Print the material underneath in full, keeping every line exactly as it is.
■ ■ ■ ■ ■
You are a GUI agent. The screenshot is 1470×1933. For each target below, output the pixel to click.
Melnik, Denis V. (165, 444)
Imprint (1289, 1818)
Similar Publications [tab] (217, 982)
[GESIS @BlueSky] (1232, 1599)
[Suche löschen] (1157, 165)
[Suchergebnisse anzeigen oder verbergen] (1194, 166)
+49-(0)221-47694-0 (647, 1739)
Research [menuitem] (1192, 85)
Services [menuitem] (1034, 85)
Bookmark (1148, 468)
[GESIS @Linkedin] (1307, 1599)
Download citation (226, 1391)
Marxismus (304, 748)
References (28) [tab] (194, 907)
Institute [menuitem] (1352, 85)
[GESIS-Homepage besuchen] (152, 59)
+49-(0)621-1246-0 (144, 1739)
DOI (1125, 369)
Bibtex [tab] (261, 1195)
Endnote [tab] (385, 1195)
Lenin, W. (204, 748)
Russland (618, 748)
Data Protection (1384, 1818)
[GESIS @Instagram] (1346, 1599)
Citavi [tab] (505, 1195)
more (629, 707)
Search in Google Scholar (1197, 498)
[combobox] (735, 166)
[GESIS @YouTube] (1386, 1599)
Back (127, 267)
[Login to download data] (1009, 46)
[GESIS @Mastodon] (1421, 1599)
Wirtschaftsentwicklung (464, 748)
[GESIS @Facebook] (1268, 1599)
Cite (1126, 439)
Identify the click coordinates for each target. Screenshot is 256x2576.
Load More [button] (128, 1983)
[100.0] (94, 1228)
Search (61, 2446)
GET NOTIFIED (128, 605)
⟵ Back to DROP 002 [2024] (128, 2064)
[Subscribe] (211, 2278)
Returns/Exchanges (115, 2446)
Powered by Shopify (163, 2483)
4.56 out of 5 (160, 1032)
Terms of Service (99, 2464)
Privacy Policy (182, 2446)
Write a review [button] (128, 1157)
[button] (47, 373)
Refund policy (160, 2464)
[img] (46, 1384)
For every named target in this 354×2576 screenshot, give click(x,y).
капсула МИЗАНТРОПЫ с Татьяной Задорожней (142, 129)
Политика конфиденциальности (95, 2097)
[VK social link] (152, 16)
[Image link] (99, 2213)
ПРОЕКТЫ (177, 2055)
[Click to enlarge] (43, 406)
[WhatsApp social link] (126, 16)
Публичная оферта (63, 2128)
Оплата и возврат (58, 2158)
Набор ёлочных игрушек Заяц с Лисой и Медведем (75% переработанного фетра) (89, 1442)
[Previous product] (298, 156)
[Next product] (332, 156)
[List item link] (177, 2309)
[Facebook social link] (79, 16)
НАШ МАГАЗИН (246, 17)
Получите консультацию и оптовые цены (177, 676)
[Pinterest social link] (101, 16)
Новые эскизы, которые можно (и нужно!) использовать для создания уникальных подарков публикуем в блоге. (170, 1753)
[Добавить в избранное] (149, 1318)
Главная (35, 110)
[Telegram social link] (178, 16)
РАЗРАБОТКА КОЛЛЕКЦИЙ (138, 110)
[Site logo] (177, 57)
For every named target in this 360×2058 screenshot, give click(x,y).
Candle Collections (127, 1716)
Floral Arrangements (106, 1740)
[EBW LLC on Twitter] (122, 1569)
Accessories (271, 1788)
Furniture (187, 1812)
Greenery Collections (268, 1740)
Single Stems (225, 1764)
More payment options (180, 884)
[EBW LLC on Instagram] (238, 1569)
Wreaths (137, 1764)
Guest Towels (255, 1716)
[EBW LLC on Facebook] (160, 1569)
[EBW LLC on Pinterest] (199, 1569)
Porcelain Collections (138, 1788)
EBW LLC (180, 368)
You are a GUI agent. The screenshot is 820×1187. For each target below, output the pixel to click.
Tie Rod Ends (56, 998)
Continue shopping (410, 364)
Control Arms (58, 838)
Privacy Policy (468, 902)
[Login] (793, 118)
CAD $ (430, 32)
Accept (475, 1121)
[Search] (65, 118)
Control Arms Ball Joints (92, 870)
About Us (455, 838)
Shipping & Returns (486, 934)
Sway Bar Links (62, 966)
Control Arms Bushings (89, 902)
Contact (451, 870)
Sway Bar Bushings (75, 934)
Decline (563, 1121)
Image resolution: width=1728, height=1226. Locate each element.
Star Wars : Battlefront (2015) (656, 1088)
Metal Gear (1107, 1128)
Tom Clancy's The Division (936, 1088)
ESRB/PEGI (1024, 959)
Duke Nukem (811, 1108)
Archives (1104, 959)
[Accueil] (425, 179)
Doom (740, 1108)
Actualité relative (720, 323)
■ ■ ■ ■ ■
• Answer space
You are a GUI agent. The screenshot is 1470×1933. For each target below, output the pixel to click.
Melnik, Denis V. (165, 444)
Imprint (1289, 1818)
Similar Publications [tab] (217, 982)
[GESIS @BlueSky] (1232, 1599)
[Suche löschen] (1157, 165)
[Suchergebnisse anzeigen oder verbergen] (1194, 166)
+49-(0)221-47694-0 (647, 1739)
Research [menuitem] (1192, 85)
Services [menuitem] (1034, 85)
Bookmark (1148, 468)
[GESIS @Linkedin] (1307, 1599)
Download citation (226, 1391)
Marxismus (304, 748)
References (28) [tab] (194, 907)
Institute [menuitem] (1352, 85)
[GESIS-Homepage besuchen] (152, 59)
+49-(0)621-1246-0 (144, 1739)
DOI (1125, 369)
Bibtex [tab] (261, 1195)
Endnote [tab] (385, 1195)
Lenin, W. (204, 748)
Russland (618, 748)
Data Protection (1384, 1818)
[GESIS @Instagram] (1346, 1599)
Citavi [tab] (505, 1195)
more (629, 707)
Search in Google Scholar (1197, 498)
[combobox] (735, 166)
[GESIS @YouTube] (1386, 1599)
Back (127, 267)
[Login to download data] (1009, 46)
[GESIS @Mastodon] (1421, 1599)
Wirtschaftsentwicklung (464, 748)
[GESIS @Facebook] (1268, 1599)
Cite (1126, 439)
Identify the click coordinates for each target. Screenshot is 256x2576.
Load More [button] (128, 1983)
[100.0] (94, 1228)
Search (61, 2446)
GET NOTIFIED (128, 605)
⟵ Back to DROP 002 [2024] (128, 2064)
[Subscribe] (211, 2278)
Returns/Exchanges (115, 2446)
Powered by Shopify (163, 2483)
4.56 out of 5 (160, 1032)
Terms of Service (99, 2464)
Privacy Policy (182, 2446)
Write a review [button] (128, 1157)
[button] (47, 373)
Refund policy (160, 2464)
[img] (46, 1384)
For every named target in this 354×2576 screenshot, give click(x,y).
капсула МИЗАНТРОПЫ с Татьяной Задорожней (142, 129)
Политика конфиденциальности (95, 2097)
[VK social link] (152, 16)
[Image link] (99, 2213)
ПРОЕКТЫ (177, 2055)
[Click to enlarge] (43, 406)
[WhatsApp social link] (126, 16)
Публичная оферта (63, 2128)
Оплата и возврат (58, 2158)
Набор ёлочных игрушек Заяц с Лисой и Медведем (75% переработанного фетра) (89, 1442)
[Previous product] (298, 156)
[Next product] (332, 156)
[List item link] (177, 2309)
[Facebook social link] (79, 16)
НАШ МАГАЗИН (246, 17)
Получите консультацию и оптовые цены (177, 676)
[Pinterest social link] (101, 16)
Новые эскизы, которые можно (и нужно!) использовать для создания уникальных подарков публикуем в блоге. (170, 1753)
[Добавить в избранное] (149, 1318)
Главная (35, 110)
[Telegram social link] (178, 16)
РАЗРАБОТКА КОЛЛЕКЦИЙ (138, 110)
[Site logo] (177, 57)
For every named target in this 360×2058 screenshot, give click(x,y).
Candle Collections (127, 1716)
Floral Arrangements (106, 1740)
[EBW LLC on Twitter] (122, 1569)
Accessories (271, 1788)
Furniture (187, 1812)
Greenery Collections (268, 1740)
Single Stems (225, 1764)
More payment options (180, 884)
[EBW LLC on Instagram] (238, 1569)
Wreaths (137, 1764)
Guest Towels (255, 1716)
[EBW LLC on Facebook] (160, 1569)
[EBW LLC on Pinterest] (199, 1569)
Porcelain Collections (138, 1788)
EBW LLC (180, 368)
You are a GUI agent. The screenshot is 820×1187. For each target below, output the pixel to click.
Tie Rod Ends (56, 998)
Continue shopping (410, 364)
Control Arms (58, 838)
Privacy Policy (468, 902)
[Login] (793, 118)
CAD $ (430, 32)
Accept (475, 1121)
[Search] (65, 118)
Control Arms Ball Joints (92, 870)
About Us (455, 838)
Shipping & Returns (486, 934)
Sway Bar Links (62, 966)
Control Arms Bushings (89, 902)
Contact (451, 870)
Sway Bar Bushings (75, 934)
Decline (563, 1121)
Image resolution: width=1728, height=1226. Locate each element.
Star Wars : Battlefront (2015) (656, 1088)
Metal Gear (1107, 1128)
Tom Clancy's The Division (936, 1088)
ESRB/PEGI (1024, 959)
Duke Nukem (811, 1108)
Archives (1104, 959)
[Accueil] (425, 179)
Doom (740, 1108)
Actualité relative (720, 323)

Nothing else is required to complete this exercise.